侯公羽1,李小瑞1,梁洪垚2,梁金平1,周蒙辉1,崔永科1   

  1. 1. 中国矿业大学(北京)力学与建筑工程学院,北京 100083;2. 北京市昌平区马池口镇政府,北京102200
  • 出版日期:2018-07-20 发布日期:2018-09-02
  • 作者简介:侯公羽,男,1965年生,博士,教授、博士生导师,主要从事岩土工程、岩石力学方面的教学与研究工作。
  • 基金资助:

    国家自然科学基金面上项目(No. 51574247);国家自然科学基金委员会煤炭联合基金重点支持项目(No. U1361210)。

Research on proportion of high strength gypsum materials and its application to excavation unloading test of surrounding rock specimen(thick wall cylinder)

HOU Gong-yu1, LI Xiao-rui1, LIANG Hong-yao2, LIANG Jin-ping1, ZHOU Meng-hui1, CUI Yong-ke1   

  1. 1. School of Mechanics and Civil Engineering, China University of Mining and Technology, Beijing 100083, China; 2. The Government of Machikou Town, Changping District, Beijing 102200, China
  • Online:2018-07-20 Published:2018-09-02
  • Supported by:

    This work was supported by the National Science Foundation of China(51574247) and the National key project of National Natural Science Foundation and coal joint fund of China(U1361210).

摘要: 研究巷道(隧道)围岩的开挖卸荷效应的有效途径之一是进行小型围岩试件的开挖卸荷试验。为便于制备和掌控小型围岩试件的强度,首先选用高强石膏类材料进行了配比试验,获得了试件强度范围5~20 MPa所对应材料的配比,研究各相似材料成分对试件强度的影响规律。其次制作、加工了小型围岩试件(高290 mm、内径为100 mm、外径为200 mm厚壁圆筒型)。采用具有自主知识产权的巷道围岩开挖卸荷模型试验系统,对小型围岩试件进行了缓慢开挖卸荷和破坏的模拟试验。开挖卸荷过程在力学原理上可以模拟实际工程的开挖条件,即先对围岩试件施加轴压、外压和内压,以模拟原岩应力。开挖(即卸荷)时,卸载内压,保持其他两向压力不变。试验过程中采集到围岩试件轴向和切向两个方向的应变数据,获得了开挖卸荷全过程的应变–时间曲线及应变随内外压差的变化关系。试验结果表明,轴向应变和切向应变随卸荷幅度加大而逐渐增大,而且呈现内侧应变大于外侧,试件在卸荷过程中向内膨胀;同一测点其切向应变大于轴向应变。卸荷破坏时围岩试件破坏发展路径朝向洞内即沿径向发生破坏,破坏形态呈现分层破裂现象。
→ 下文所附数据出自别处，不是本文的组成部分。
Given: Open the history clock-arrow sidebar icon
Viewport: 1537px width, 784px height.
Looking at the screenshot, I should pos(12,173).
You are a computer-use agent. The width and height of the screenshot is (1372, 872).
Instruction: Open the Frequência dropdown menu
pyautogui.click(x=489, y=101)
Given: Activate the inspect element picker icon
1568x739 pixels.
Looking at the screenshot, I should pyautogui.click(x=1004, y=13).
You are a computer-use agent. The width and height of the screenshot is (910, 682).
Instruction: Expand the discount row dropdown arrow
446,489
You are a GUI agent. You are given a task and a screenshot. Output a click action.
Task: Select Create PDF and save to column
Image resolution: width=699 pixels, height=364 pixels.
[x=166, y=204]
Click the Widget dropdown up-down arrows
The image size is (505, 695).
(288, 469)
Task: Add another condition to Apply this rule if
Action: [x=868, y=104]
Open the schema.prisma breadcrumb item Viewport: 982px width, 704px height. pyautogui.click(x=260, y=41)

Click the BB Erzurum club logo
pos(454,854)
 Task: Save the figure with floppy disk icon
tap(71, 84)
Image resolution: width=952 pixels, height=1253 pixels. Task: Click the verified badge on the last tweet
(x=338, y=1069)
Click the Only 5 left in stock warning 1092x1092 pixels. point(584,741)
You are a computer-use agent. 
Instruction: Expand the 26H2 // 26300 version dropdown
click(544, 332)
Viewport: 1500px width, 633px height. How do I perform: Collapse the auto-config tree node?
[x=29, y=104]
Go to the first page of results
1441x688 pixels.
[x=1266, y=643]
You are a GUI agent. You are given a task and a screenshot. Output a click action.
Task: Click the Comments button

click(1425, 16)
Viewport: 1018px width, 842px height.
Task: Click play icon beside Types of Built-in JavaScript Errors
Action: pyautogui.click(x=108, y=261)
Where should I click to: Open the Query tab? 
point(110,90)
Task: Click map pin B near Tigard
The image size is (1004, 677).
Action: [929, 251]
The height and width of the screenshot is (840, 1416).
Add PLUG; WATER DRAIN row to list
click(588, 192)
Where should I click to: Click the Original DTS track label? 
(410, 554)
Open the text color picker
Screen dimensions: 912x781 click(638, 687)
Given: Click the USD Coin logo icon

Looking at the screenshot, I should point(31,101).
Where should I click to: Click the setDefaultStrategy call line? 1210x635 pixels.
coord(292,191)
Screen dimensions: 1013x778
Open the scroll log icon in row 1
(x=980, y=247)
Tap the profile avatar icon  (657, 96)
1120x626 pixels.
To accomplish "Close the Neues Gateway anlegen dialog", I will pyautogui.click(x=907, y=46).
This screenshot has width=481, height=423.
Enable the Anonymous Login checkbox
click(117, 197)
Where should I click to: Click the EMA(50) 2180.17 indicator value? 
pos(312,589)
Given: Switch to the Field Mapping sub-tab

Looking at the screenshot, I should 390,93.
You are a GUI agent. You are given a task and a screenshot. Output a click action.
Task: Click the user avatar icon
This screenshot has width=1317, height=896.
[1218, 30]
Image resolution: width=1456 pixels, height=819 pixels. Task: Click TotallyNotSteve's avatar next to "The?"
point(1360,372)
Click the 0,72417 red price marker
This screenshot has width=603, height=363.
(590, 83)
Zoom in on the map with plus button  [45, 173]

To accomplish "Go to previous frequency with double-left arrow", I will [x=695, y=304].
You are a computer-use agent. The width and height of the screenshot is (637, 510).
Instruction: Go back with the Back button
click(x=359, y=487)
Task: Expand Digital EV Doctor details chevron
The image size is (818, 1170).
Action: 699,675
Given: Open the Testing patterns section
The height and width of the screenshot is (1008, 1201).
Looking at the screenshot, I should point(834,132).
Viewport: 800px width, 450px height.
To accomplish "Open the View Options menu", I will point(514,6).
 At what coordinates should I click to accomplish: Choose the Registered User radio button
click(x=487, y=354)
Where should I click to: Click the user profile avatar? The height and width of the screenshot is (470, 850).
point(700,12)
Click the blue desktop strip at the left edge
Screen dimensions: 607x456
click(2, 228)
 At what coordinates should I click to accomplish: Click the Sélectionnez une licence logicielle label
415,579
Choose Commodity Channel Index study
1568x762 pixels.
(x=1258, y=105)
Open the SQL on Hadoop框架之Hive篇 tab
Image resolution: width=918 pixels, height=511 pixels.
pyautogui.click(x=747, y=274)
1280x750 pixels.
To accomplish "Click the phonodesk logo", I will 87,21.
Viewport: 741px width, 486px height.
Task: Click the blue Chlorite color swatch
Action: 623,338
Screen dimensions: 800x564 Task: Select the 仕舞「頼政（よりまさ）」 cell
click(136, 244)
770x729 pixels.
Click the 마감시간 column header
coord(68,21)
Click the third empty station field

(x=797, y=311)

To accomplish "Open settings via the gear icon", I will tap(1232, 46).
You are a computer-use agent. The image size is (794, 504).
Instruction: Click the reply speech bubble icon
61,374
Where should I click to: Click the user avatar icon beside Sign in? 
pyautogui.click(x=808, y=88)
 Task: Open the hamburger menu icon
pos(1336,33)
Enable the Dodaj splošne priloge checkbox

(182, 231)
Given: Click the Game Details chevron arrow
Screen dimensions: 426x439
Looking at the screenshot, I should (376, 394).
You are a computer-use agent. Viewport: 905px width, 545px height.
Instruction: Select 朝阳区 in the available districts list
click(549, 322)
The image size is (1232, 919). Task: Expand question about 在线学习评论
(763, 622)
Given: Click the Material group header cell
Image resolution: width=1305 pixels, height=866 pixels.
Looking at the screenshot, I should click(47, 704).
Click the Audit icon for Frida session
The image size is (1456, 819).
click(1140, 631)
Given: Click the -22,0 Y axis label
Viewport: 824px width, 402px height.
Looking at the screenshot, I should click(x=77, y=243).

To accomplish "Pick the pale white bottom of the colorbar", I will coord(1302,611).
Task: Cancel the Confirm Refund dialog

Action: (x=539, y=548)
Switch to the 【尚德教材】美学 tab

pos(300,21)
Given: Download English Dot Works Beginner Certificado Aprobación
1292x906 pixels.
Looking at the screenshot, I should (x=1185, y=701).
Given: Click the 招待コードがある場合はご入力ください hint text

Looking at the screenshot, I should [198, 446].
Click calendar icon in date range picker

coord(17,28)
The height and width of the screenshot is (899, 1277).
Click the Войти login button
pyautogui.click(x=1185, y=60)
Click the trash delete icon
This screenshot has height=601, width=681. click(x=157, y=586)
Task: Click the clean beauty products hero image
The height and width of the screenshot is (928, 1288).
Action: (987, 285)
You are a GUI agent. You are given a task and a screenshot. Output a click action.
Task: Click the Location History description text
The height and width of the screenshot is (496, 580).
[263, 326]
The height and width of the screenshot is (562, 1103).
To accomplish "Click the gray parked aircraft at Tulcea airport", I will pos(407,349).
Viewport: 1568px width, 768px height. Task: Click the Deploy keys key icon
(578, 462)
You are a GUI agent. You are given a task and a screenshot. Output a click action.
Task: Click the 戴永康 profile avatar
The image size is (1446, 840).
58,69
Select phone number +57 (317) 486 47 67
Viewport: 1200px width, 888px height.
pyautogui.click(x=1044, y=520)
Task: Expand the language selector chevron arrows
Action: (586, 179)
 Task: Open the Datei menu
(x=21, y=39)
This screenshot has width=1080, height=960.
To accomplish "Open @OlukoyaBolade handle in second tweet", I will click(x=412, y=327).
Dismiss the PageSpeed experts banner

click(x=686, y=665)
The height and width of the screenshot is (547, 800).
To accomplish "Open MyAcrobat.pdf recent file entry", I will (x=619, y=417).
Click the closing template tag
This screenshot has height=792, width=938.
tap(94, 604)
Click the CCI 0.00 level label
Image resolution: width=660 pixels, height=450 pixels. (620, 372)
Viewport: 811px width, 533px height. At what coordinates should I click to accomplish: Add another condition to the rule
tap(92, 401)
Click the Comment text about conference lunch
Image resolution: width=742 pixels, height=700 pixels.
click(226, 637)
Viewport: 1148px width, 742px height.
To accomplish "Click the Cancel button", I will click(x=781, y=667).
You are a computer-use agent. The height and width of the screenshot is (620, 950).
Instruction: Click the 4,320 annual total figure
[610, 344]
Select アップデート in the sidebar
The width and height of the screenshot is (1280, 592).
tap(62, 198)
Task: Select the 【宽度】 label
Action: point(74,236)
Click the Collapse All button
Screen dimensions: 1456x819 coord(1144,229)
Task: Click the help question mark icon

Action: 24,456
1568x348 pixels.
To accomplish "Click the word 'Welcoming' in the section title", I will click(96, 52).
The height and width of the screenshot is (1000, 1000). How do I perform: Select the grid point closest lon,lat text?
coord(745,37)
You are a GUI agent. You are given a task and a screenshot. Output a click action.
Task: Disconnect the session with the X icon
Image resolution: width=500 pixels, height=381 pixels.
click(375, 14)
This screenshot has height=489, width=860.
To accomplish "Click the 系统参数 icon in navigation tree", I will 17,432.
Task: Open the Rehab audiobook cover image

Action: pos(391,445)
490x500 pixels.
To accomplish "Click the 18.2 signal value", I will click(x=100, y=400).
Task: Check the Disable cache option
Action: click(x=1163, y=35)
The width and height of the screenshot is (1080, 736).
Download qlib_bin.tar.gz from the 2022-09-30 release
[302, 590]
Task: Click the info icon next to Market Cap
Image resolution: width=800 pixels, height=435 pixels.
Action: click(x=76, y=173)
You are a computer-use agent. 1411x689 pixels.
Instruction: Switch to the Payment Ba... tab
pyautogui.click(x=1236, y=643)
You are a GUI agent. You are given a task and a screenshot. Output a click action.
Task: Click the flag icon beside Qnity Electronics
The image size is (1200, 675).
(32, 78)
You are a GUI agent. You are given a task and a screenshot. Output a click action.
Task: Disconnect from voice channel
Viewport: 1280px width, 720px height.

关键词: 高强石膏材料, 配比试验, 模型试验, 小型围岩试件, 开挖卸荷, 围岩变形

Abstract: One of the effective ways to study the excavation and unloading effect of roadway (tunnel) is to carry out excavation and unloading test of small-scale rock specimen. In order to make it easier to prepare and control the strength of the small surrounding rock speimens, firstly the high-strength gypsum-based materials are selected to carry out the ratio test. The proportion of the corresponding materials with the strength range of 5-20 MPa and the influence of the similar materials composition on the strength of the specimen is obtained. Secondly, a small wall rock specimen (thick wall cylinder type: 290 mm high, 100 mm with diameter, 200 mm outer diameter) is processed. The tunnel excavation unloading model test system with independent intellectual property rights has been used to simulate the unloading and failure of the surrounding rock specimens. The excavation unloading process can simulate the excavation conditions of the actual engineering on the principle of mechanics; that is, the axial compression, external pressure and internal pressure are applied to the surrounding rock specimen to simulate the original rock stress. Excavation (that is, when unloading), unloading the internal pressure and keep the other two pressure constant. During the test, the relationship between the strain in two directions along the axial direction and the tangential direction of the surrounding rock specimen is collected. The strain-time curve and the relationship between the strain and the pressure drop are obtained. And present: the inner strain is larger than the outer one and the specimen expands inward during unloading; at the same measuring point the tangential strain is larger than the axial strain playing a leading role. When the unloading damage occurs, the failure direction of the surrounding rock specimen destroys toward the inside of the cave, that is, along the radial direction. Failure pattern presents stratified rupture.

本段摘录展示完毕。